_What is required_. Write out exactly the lines below that run from the one containing "Open a new tab with the plus icon" through the one containing "Click the chart", both included, with no other lines.

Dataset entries
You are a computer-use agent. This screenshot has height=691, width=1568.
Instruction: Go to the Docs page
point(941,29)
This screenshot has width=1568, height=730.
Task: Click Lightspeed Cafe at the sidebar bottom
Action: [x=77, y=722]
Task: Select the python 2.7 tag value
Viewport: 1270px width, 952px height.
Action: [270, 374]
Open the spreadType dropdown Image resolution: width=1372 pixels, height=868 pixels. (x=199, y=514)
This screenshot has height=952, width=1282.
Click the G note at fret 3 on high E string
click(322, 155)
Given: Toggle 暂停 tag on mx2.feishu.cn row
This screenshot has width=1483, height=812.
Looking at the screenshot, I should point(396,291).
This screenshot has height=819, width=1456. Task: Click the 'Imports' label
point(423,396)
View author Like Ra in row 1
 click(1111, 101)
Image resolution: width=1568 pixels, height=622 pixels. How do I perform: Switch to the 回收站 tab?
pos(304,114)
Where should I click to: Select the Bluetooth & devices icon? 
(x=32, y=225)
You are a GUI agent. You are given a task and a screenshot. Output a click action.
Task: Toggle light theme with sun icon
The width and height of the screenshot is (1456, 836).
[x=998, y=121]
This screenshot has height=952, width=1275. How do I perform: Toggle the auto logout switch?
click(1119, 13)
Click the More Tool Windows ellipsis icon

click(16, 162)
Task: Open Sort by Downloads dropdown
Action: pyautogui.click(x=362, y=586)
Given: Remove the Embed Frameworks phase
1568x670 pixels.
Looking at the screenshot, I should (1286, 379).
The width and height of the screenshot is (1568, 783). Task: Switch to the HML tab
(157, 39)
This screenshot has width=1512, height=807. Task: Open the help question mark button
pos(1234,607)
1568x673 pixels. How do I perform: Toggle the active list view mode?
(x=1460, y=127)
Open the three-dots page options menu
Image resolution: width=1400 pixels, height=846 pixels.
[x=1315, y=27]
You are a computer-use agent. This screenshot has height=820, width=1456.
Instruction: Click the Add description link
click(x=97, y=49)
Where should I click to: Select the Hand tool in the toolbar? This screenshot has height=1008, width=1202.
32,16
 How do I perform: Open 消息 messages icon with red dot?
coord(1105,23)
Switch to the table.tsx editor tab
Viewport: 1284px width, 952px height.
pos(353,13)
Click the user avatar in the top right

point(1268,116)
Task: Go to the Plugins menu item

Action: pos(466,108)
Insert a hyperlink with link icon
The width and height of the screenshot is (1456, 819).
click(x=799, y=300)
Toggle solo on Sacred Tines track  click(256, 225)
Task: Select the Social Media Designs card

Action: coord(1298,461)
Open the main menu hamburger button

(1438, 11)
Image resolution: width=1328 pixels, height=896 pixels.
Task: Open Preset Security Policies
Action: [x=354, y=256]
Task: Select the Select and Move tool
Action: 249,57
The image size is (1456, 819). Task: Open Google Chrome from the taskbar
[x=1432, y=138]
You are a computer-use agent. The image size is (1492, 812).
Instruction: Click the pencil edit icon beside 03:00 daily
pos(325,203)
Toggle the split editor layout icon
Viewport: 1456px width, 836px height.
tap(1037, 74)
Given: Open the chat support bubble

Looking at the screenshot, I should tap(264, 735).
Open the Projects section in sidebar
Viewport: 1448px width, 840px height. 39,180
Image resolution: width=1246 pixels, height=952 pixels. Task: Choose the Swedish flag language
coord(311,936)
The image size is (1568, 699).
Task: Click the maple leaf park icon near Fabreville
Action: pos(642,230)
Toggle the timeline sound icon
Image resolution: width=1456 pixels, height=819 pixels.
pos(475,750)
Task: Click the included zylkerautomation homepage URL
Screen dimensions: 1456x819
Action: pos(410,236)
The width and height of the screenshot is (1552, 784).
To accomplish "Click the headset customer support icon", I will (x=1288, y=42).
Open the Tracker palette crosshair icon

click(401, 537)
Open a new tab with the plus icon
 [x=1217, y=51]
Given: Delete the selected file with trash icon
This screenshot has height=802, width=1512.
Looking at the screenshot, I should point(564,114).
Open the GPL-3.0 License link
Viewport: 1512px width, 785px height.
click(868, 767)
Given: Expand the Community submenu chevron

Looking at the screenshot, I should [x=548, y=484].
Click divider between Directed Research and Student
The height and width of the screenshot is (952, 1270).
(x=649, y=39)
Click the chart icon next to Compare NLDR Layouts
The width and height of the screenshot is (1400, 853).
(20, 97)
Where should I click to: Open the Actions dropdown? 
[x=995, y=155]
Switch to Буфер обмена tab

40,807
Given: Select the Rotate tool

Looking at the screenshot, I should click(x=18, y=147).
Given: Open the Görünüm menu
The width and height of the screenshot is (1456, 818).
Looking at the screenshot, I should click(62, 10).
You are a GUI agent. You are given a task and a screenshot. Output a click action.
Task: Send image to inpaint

_Task output_.
Open a new tab with the plus icon
 [x=1217, y=51]
Given: Delete the selected file with trash icon
This screenshot has height=802, width=1512.
Looking at the screenshot, I should point(564,114).
Open the GPL-3.0 License link
Viewport: 1512px width, 785px height.
click(868, 767)
Given: Expand the Community submenu chevron

Looking at the screenshot, I should [x=548, y=484].
Click divider between Directed Research and Student
The height and width of the screenshot is (952, 1270).
(x=649, y=39)
Click the chart icon next to Compare NLDR Layouts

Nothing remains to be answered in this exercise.